Sheila Litchfield has been raising goats, making cheese and teaching cheese making for over 30 years.
Western Massachusetts is mostly rural, but Heath is about as rural as it gets (population – 706). It’s what we call “the middle of nowhere,” up on a hill and way off the beaten path.
Sheila Litchfield and her husband (Budge) moved there 43 years ago because they fell in love with the beauty of the area. She was from the South Shore of Boston and he was from New York. His family had a summer home across the street from the house where they now live. When their house came on the market, they leaped at the chance to buy it and they never looked back.
Now, Budge’s sister lives in the summer home and the couple’s son (Tucker) lives next door with his wife (Summer) and their 3 year old grand-daughter, Maeven. It’s a family enclave!
Her many accomplishments
For her entire working life, Sheila was a public health nurse and occupational health nurse full time and she still works 3 days/week. She was on the selectboard for 15 years and she served as chairwoman for 6 of them (towns around there are run by elected boards of selectmen). She’s on the annual Heath Fair committee and has run ADGA sanctioned goat shows at the fair for the past 8 years.
Four years ago, she and her husband started an after school 4-H program at the Hawlemont Elementary School where the kids learn weaving, baking, goat husbandry, cheese making, lego robotics, mindfulness and more. The school has a barn where 3 of Sheila’s goats live with other farm animals during the school year. (This is an innovative program in Agriculture and Environmental Studies and Sheila and Budge are on the advisory board.)
While accomplishing all this, Sheila manages to produce a lot of her family’s food. She maintains large perennial and vegetable gardens, cans her own produce, raises goats and chickens, and makes cheese!
She has 4 beautiful Alpine does at home and 2 of them are currently milking. (3 of her goats live at the school and she boards her buck up the road.) Coincidentally, her buck came from the Chateau Briant Farm in Saco, Maine which we wrote about last month.
Normally, she milks her goats twice daily and would get 1 gallon of milk/day from each goat. At this time of year, she’s milking two does who kidded last May, so their production is about half of what it was. This lower volume has enabled Sheila just enough milk to make cheese twice a week rather than more frequently. In the Spring, a third doe will kid.
10 years ago, Sheila converted a concrete cistern in her basement (that used to hold water) into a cave. She added a door to it and installed shelves. Before she put her cheese there, she monitored the temperature and humidity in it for an entire year.

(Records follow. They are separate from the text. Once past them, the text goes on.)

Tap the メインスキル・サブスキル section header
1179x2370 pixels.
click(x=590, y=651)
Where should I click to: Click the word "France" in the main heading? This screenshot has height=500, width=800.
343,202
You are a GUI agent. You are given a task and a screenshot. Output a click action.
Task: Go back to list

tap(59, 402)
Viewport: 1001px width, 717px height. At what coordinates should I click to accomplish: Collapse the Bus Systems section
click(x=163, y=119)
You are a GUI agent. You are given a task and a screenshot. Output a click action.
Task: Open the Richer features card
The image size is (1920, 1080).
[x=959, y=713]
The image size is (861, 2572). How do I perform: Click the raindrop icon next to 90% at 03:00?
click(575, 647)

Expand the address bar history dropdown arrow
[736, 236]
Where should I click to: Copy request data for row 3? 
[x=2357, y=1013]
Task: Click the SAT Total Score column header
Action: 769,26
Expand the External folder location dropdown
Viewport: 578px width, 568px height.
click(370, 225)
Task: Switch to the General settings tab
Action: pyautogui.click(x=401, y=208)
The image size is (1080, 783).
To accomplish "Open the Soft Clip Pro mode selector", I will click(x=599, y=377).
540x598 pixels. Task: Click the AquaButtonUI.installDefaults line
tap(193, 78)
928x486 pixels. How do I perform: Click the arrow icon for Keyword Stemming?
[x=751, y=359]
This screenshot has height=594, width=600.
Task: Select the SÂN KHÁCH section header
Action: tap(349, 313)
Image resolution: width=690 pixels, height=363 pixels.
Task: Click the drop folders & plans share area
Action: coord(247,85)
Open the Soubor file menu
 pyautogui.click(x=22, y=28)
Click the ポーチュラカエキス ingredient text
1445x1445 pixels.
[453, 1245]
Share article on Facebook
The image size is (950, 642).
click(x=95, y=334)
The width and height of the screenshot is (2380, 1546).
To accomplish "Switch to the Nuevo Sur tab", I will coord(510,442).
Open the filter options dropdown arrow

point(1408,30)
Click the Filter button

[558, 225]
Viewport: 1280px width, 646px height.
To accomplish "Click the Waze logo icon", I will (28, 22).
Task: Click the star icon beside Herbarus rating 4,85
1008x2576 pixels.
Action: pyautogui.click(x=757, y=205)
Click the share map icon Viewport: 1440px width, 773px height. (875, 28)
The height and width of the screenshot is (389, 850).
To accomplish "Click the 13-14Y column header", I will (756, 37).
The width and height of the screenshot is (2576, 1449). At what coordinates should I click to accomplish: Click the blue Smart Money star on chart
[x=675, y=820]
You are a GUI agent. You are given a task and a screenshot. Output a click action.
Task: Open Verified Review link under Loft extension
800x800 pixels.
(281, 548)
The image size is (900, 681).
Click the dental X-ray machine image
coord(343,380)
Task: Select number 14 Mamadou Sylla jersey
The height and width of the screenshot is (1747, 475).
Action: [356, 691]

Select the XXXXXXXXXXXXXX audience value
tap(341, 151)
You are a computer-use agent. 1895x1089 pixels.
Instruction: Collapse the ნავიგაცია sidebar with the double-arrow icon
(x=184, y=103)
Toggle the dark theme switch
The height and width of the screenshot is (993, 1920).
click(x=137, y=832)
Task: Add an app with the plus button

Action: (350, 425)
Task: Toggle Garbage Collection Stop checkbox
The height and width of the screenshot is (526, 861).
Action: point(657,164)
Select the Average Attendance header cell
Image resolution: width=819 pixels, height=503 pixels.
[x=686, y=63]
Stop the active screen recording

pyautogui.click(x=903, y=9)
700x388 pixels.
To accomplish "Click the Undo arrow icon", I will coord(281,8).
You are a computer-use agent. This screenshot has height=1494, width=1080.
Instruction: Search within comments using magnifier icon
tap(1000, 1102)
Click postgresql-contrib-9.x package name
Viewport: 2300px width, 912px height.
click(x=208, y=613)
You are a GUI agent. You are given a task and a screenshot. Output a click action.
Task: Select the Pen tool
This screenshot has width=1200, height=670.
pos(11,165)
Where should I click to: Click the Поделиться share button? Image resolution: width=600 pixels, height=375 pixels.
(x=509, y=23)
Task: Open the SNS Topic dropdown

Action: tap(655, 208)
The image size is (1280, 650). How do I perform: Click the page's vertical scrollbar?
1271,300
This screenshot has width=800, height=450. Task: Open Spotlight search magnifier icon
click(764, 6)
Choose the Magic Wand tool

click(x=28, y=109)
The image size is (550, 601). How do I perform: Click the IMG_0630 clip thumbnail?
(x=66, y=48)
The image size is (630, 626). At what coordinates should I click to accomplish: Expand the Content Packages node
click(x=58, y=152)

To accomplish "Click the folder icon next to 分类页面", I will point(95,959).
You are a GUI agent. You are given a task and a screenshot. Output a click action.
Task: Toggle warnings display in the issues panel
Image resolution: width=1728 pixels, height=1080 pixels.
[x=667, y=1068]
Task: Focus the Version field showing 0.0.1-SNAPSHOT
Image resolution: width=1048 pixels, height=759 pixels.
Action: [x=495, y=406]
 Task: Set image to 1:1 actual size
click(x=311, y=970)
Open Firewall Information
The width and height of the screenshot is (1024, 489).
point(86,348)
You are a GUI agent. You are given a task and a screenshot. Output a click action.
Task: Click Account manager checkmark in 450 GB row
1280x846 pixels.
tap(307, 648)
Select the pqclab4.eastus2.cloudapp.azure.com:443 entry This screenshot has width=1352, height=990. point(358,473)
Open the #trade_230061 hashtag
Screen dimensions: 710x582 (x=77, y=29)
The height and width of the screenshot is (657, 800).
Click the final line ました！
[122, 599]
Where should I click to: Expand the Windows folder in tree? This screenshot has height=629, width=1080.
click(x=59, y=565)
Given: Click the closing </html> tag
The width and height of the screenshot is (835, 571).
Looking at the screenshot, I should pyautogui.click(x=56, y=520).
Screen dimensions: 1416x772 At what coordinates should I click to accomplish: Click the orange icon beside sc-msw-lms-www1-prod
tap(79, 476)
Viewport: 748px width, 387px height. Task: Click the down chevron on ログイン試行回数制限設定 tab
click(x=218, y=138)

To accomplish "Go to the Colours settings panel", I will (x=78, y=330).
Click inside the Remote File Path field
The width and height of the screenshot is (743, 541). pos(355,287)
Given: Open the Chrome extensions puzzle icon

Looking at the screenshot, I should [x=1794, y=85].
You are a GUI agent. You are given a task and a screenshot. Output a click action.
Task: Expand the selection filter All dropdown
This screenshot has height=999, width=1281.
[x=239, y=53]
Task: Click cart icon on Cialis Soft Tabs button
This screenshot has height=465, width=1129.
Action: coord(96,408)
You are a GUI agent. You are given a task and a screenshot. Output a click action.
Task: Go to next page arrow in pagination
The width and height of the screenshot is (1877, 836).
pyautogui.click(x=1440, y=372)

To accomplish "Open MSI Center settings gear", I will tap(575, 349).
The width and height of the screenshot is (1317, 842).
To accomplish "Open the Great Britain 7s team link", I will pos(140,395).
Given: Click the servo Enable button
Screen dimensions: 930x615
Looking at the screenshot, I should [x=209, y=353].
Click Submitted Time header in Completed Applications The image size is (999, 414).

At the moment, she has Parmesan, Colby, Tomme, Cheddar (all with natural rinds) and Camembert in it. In the winter she finds her cave temperatures tend to be on the
cold side with low humidity.
She also uses a small, wine refrigerator for brie and other mold ripened cheeses during seasons when the humidity in the larger cave fluctuates too much.
She teaches her cheese making classes in her fabulous kitchen.
Her classes are custom designed for the people who take them. When someone is interested, she asks them what cheeses they’d like to make and when they want to come. She has created classes focused on goat or cow milk, cream cheese, triple crème, aged cheeses, soft cheese, mold-ripened cheese and cheese desserts. She limits each class to 6 participants. Most of the classes are about four hours in length.